#### [What is needed]
Rewrite the rows below as a JSON list of strings with one string for each line, and leave out blank lines.

#### [Information provided]
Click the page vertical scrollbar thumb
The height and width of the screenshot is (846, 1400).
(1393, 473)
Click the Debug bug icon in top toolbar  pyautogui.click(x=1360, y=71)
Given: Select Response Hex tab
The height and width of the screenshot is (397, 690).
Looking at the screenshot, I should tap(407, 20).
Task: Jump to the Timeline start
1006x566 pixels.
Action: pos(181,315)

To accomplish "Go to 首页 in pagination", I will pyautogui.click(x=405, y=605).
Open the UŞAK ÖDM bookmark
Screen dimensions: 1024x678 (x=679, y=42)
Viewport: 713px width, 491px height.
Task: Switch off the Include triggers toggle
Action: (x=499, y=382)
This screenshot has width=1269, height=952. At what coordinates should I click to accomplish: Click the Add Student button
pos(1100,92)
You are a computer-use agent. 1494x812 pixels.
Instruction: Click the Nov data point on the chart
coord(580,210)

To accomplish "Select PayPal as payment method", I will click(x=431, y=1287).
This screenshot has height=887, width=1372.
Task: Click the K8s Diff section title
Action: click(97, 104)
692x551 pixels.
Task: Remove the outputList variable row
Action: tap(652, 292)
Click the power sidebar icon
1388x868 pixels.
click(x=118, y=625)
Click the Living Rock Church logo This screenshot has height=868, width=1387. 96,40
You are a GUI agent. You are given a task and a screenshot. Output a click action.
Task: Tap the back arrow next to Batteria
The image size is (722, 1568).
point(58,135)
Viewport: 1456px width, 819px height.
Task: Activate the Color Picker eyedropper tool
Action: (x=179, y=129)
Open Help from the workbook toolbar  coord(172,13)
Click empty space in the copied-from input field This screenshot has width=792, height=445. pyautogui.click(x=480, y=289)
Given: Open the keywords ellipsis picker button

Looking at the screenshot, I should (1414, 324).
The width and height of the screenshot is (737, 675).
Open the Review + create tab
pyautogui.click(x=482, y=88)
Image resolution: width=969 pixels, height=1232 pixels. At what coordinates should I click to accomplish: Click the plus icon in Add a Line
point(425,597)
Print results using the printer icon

#### [Written response]
[
  "Click the page vertical scrollbar thumb",
  "The height and width of the screenshot is (846, 1400).",
  "(1393, 473)",
  "Click the Debug bug icon in top toolbar  pyautogui.click(x=1360, y=71)",
  "Given: Select Response Hex tab",
  "The height and width of the screenshot is (397, 690).",
  "Looking at the screenshot, I should tap(407, 20).",
  "Task: Jump to the Timeline start",
  "1006x566 pixels.",
  "Action: pos(181,315)",
  "To accomplish \"Go to 首页 in pagination\", I will pyautogui.click(x=405, y=605).",
  "Open the UŞAK ÖDM bookmark",
  "Screen dimensions: 1024x678 (x=679, y=42)",
  "Viewport: 713px width, 491px height.",
  "Task: Switch off the Include triggers toggle",
  "Action: (x=499, y=382)",
  "This screenshot has width=1269, height=952. At what coordinates should I click to accomplish: Click the Add Student button",
  "pos(1100,92)",
  "You are a computer-use agent. 1494x812 pixels.",
  "Instruction: Click the Nov data point on the chart",
  "coord(580,210)",
  "To accomplish \"Select PayPal as payment method\", I will click(x=431, y=1287).",
  "This screenshot has height=887, width=1372.",
  "Task: Click the K8s Diff section title",
  "Action: click(97, 104)",
  "692x551 pixels.",
  "Task: Remove the outputList variable row",
  "Action: tap(652, 292)",
  "Click the power sidebar icon",
  "1388x868 pixels.",
  "click(x=118, y=625)",
  "Click the Living Rock Church logo This screenshot has height=868, width=1387. 96,40",
  "You are a GUI agent. You are given a task and a screenshot. Output a click action.",
  "Task: Tap the back arrow next to Batteria",
  "The image size is (722, 1568).",
  "point(58,135)",
  "Viewport: 1456px width, 819px height.",
  "Task: Activate the Color Picker eyedropper tool",
  "Action: (x=179, y=129)",
  "Open Help from the workbook toolbar  coord(172,13)",
  "Click empty space in the copied-from input field This screenshot has width=792, height=445. pyautogui.click(x=480, y=289)",
  "Given: Open the keywords ellipsis picker button",
  "Looking at the screenshot, I should (1414, 324).",
  "The width and height of the screenshot is (737, 675).",
  "Open the Review + create tab",
  "pyautogui.click(x=482, y=88)",
  "Image resolution: width=969 pixels, height=1232 pixels. At what coordinates should I click to accomplish: Click the plus icon in Add a Line",
  "point(425,597)",
  "Print results using the printer icon"
]